After reading some of the discussions around ‘The Shack’ and ‘Divine Nobodies’ over in Joel’s blog, it appears to me that the issue brought up by many is the issue of Universalism.
Though I am not an expert on Universalism, I can kind of figure out it as a belief that everybody is saved (some how). It wouldn’t take a whole lot of time to figure out from Bible that the idea of universal salvation is simply not true.
I am not going to do a detailed bible study on this other than quoting couple of key verses.
Does God love all? Absolutely!
Didn’t Christ die for all? Absolutely!
Isn’t it the death of Christ what provides forgiveness? Yes!
So, if Christ died for all and He loves all, didn’t He provide forgiveness for all? Yes!
So, aren’t we all saved? NO!
Because salvation is not getting our sins forgiven.
So, what is salvation?
For if, when we were God's enemies, we were reconciled to him through the death of his Son, how much more, having been reconciled, shall we be saved through his life! -Romans 5:10
We are saved through His life, not through His death. But the death (shedding of blood) was needed for providing forgiveness; which is a prerequisite for salvation. Unless we are cleansed of all the sins, He is not going to impart His life to us. Jesus died to take away our sins and rose from dead on the third day to give us salvation (life); and that happens when we put our faith in Him and in what He did for us. (John 1:12)
Aren’t all people created in the image of God? No!
Because Bible says so.
“for all have sinned and fall short of the glory of God”
“you were dead in your sins and in the uncircumcision of your sinful nature”
According to the Bible, we are born into this world spiritually dead. As a dead person, what we need is life. In the entire history of humankind, there is only one person who claimed that He can give us life, that is Jesus (John 10:10). When we receive His life (by putting faith) , we are re-created (born again) by God to be indwelled by Him, there by restoring our true humanity (which Adam originally had before his fall).

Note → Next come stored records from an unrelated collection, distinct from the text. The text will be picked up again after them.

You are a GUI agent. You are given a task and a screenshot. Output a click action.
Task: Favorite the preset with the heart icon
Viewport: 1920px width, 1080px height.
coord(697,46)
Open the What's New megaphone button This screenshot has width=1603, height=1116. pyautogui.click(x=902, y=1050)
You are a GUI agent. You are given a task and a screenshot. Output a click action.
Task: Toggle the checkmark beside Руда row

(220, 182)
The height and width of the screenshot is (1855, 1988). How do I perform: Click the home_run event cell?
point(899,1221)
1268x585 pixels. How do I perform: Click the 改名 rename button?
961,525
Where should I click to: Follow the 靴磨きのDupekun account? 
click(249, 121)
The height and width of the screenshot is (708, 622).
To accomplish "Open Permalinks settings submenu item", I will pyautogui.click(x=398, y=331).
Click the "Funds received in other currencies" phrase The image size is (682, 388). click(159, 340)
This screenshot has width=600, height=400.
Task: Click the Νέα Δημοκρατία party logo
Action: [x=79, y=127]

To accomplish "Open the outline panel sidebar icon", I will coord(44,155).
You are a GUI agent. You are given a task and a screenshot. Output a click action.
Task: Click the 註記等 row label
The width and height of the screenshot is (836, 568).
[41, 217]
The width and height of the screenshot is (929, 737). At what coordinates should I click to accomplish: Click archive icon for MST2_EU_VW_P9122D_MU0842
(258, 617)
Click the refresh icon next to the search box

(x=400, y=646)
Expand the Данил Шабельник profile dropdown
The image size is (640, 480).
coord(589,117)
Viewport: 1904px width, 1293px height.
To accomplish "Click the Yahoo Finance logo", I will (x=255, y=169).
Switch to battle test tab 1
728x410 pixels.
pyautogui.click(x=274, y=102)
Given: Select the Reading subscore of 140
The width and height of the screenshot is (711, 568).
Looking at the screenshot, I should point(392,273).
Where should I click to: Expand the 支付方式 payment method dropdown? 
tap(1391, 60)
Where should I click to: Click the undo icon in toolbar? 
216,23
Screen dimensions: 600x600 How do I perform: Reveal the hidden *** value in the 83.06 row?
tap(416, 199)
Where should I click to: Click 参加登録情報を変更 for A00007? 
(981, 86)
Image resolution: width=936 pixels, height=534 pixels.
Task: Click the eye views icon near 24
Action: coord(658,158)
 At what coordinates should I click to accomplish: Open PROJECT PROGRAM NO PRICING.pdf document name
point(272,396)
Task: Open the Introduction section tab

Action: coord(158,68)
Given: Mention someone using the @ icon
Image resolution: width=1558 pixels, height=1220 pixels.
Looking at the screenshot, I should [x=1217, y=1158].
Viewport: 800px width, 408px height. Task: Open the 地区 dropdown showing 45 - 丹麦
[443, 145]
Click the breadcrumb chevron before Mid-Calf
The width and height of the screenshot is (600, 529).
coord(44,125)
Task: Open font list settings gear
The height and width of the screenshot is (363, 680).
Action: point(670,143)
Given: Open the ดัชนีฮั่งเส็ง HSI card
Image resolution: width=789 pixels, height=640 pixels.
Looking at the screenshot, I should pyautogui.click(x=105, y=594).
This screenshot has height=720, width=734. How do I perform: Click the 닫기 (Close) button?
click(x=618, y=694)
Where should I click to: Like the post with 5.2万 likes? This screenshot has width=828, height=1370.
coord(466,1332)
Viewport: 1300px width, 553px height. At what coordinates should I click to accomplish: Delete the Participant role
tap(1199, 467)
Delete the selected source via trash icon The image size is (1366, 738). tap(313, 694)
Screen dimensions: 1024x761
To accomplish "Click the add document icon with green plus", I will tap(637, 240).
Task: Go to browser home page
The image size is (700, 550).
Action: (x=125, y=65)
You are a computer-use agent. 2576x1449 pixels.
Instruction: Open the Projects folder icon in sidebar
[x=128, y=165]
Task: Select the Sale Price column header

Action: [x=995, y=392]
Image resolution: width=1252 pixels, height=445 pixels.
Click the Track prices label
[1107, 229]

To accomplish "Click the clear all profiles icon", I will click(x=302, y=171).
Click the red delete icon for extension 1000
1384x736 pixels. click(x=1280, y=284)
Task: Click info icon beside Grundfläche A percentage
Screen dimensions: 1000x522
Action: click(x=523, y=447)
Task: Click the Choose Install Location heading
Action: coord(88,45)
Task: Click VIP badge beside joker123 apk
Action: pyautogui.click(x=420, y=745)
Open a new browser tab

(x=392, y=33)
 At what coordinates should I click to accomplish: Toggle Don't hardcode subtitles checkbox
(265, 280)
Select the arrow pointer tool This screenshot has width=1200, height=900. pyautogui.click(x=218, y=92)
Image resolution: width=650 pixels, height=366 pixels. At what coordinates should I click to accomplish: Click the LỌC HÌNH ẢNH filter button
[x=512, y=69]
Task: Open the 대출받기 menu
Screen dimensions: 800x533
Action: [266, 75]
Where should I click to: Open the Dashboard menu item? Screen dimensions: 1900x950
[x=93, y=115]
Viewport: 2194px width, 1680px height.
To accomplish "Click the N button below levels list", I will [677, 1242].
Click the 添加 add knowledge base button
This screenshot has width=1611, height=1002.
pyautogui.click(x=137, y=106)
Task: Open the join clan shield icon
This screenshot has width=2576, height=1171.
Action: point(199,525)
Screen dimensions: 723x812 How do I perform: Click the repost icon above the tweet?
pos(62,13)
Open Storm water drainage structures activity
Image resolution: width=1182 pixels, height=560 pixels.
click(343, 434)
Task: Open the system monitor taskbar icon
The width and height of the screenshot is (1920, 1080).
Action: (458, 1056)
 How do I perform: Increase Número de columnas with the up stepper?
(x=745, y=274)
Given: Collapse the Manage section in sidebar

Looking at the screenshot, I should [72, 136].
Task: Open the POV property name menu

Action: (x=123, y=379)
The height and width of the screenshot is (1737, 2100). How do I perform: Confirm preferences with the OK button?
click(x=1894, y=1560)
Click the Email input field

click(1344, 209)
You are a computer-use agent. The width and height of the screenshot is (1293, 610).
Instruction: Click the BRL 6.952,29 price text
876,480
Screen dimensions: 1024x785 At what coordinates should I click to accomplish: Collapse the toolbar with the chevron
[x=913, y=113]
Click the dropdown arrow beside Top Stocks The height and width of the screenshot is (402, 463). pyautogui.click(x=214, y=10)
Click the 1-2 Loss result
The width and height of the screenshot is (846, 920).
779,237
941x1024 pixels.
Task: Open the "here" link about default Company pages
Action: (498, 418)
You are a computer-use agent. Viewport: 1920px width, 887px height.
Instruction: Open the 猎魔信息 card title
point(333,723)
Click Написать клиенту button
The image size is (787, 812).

I have greatly enjoyed both the books in discussion (I am half way through Divine Nobodies as of now). Do I agree with everything in those books? Probably not. But I think it is okay because those books are not meant to be doctrinal books anyways. The only reason I didn't include some of my negative comments when I did a review on 'The Shack', that I didn't want to discourage anyone from picking that book. Both books have more positives than negatives. I would very well agree with Wayne about any book: "I never view a book as all good or all bad. It’s like eating chicken. Enjoy what you think is the meat and toss what you think are the bones."